Auch das gibt Kollege Hentschel ganz unverhohlen zu, wenn er sagt:

„Wir sind uns bewusst, dass es sich um eine zeitlich begrenzte Einnahme handelt, die nur so lange funktioniert, wie die Kraftwerke laufen."

(Klaus Schlie [CDU]: Recht hat er! - Heiter- keit bei F.D.P. und CDU - Karl-Martin Hent- schel [BÜNDNIS 90/DIE GRÜNEN]: Was ist daran so lustig? Das ist ernst gemeint!)

Den Vogel schoss allerdings Umweltminister Klaus Müller mit seiner Argumentation ab. Für ihn bedeutete diese Abgabe - jedenfalls am 14. Juli - auch ein Mehr an Gerechtigkeit.
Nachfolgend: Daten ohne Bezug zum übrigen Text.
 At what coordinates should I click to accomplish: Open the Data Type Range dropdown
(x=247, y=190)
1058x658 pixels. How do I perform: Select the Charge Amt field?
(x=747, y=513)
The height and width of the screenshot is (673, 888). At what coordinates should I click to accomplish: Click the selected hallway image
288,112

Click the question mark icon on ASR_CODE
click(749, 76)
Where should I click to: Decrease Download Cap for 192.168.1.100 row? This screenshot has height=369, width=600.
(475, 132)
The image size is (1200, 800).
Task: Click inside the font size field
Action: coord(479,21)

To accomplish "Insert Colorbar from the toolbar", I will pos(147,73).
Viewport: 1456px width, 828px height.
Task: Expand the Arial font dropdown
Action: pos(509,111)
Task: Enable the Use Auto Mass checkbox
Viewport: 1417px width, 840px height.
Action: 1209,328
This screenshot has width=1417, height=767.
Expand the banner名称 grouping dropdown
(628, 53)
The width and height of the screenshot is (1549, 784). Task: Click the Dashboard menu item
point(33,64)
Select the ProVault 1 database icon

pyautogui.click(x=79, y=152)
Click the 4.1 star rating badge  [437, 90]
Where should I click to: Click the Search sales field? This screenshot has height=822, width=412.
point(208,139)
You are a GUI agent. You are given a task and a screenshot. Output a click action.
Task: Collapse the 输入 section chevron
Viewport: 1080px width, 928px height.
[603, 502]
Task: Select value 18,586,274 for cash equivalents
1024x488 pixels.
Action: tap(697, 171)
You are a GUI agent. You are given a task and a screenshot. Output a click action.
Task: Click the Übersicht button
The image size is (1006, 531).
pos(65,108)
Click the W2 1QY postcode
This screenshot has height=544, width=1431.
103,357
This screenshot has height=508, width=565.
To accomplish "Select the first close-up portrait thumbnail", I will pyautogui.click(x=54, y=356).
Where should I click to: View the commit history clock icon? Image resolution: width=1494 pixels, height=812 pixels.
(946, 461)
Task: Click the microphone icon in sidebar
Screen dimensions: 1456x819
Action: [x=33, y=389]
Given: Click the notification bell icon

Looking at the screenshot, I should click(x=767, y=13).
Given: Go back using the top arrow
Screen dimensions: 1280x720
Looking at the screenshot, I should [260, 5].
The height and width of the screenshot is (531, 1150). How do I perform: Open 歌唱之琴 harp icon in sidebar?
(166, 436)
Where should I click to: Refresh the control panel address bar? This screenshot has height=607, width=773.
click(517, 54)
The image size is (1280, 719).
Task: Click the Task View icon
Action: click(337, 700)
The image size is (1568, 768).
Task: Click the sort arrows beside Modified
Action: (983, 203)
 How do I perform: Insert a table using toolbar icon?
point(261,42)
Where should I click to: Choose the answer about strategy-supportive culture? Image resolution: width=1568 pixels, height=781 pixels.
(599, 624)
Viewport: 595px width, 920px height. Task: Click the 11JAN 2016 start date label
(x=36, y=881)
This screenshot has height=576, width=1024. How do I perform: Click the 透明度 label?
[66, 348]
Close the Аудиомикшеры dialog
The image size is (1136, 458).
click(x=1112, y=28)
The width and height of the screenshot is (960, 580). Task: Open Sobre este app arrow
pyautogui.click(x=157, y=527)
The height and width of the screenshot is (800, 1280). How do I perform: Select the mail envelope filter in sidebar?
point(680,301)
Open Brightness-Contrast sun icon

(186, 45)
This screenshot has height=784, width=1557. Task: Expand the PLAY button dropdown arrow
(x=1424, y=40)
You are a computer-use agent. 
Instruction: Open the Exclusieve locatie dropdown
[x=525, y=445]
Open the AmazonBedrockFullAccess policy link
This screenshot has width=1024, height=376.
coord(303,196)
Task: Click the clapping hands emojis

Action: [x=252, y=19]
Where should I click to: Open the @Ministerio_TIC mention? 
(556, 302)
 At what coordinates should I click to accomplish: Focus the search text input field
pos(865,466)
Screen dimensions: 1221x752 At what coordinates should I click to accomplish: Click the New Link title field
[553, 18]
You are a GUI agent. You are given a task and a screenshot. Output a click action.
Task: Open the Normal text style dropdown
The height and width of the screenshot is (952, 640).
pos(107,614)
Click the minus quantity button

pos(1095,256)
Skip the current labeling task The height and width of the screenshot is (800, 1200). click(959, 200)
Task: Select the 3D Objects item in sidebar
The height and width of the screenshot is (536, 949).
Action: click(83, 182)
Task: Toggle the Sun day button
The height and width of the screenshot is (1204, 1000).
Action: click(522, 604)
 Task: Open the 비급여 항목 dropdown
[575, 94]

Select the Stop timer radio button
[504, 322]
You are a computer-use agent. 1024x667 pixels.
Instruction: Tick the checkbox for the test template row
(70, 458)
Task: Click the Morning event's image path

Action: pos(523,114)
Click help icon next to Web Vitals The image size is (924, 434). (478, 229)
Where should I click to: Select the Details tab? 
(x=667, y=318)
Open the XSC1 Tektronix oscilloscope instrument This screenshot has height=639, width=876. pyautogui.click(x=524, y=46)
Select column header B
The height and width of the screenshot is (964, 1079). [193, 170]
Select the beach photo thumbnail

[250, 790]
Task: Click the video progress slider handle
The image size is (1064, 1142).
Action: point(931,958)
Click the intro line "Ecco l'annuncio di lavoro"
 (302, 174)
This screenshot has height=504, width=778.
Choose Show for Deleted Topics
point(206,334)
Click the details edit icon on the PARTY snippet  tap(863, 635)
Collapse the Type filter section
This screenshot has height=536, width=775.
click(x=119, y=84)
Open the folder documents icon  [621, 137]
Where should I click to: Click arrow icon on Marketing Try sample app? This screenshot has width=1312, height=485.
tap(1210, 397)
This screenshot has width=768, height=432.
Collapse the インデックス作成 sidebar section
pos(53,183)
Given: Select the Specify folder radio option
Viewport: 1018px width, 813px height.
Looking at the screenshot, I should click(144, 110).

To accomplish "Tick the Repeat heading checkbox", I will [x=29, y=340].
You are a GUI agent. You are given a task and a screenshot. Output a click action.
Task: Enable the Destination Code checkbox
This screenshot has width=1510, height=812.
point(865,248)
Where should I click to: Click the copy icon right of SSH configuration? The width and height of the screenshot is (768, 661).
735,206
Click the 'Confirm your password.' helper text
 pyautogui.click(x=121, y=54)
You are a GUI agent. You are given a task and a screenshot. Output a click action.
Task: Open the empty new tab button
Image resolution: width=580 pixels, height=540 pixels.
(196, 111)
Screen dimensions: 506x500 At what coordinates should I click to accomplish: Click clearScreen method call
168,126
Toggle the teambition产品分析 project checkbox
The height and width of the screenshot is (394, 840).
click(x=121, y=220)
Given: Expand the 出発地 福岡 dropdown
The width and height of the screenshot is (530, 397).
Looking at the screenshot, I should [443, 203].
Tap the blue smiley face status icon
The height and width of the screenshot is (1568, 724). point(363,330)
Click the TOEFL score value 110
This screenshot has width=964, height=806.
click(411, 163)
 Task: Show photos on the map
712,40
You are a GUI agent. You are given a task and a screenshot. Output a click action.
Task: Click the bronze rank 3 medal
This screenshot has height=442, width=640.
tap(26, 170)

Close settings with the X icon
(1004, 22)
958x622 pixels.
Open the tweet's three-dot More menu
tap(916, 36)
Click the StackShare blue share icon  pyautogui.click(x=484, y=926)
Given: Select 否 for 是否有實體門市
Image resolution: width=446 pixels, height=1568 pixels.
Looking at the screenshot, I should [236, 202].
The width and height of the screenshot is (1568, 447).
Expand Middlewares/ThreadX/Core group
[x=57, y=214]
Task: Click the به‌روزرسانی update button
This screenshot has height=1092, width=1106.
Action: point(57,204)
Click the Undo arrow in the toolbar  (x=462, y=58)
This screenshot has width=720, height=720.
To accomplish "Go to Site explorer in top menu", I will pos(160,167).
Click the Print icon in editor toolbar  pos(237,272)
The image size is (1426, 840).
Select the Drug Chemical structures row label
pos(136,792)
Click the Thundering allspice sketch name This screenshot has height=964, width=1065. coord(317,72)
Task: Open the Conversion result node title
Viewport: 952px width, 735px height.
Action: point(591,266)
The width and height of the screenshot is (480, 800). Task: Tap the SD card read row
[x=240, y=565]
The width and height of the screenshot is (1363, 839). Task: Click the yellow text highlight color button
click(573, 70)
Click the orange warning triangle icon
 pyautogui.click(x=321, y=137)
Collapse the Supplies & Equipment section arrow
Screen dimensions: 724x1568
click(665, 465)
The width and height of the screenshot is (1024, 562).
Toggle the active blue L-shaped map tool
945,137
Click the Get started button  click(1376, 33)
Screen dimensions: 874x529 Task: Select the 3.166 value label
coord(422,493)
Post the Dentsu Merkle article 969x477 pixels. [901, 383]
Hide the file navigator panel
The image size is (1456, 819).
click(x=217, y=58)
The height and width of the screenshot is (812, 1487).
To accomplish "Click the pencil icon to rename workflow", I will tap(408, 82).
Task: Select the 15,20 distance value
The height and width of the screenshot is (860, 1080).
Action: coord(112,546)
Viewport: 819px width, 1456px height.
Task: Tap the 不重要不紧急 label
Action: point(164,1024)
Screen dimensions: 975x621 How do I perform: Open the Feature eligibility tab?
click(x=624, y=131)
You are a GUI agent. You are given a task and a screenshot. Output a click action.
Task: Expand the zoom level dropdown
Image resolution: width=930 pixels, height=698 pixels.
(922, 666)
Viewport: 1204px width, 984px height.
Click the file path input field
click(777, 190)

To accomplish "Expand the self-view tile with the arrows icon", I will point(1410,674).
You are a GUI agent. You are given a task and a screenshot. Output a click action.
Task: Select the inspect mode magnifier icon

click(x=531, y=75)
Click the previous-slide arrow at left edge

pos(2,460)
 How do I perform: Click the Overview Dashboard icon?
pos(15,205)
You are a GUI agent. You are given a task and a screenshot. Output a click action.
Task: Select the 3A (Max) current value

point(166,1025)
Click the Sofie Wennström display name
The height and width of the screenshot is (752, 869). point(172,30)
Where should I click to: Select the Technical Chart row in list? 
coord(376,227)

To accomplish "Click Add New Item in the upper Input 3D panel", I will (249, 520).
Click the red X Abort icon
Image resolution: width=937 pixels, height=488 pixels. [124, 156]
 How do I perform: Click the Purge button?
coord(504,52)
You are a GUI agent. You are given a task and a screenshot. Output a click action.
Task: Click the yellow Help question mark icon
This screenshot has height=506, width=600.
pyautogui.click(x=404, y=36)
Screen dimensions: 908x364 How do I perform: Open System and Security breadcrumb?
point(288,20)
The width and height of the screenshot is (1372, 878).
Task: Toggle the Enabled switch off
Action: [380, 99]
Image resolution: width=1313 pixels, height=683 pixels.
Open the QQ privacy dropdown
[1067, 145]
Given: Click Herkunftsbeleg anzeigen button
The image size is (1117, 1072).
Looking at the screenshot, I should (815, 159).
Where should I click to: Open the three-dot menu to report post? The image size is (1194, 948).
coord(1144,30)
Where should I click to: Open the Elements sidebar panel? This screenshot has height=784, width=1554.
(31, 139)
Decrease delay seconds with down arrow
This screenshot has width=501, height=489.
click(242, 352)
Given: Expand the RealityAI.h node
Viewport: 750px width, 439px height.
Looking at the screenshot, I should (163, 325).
(Heiterkeit bei F.D.P. und CDU)

Die angeblich ökologische Komponente verliert er selbstverständlich auch nicht aus den Augen. Und schließlich will er die zusätzliche Landesabgabe damit rechtfertigen, dass die Unternehmen ja durch die große Berliner Steuerreform ohnehin entlastet würden.

(Heiterkeit bei F.D.P. und CDU)

Meine Damen und Herren auf der linken Seite des Hauses, liebe Kolleginnen und Kollegen, ob das wohl im Sinne der Bemühungen Ihrer Parteifreunde in Berlin ist? Die Bundesregierung verkündet doch wohl nicht die größte Steuerreform in der Geschichte der Bundesrepublik Deutschland, damit die Länder ihrerseits zusätzliche Belastungen erfinden!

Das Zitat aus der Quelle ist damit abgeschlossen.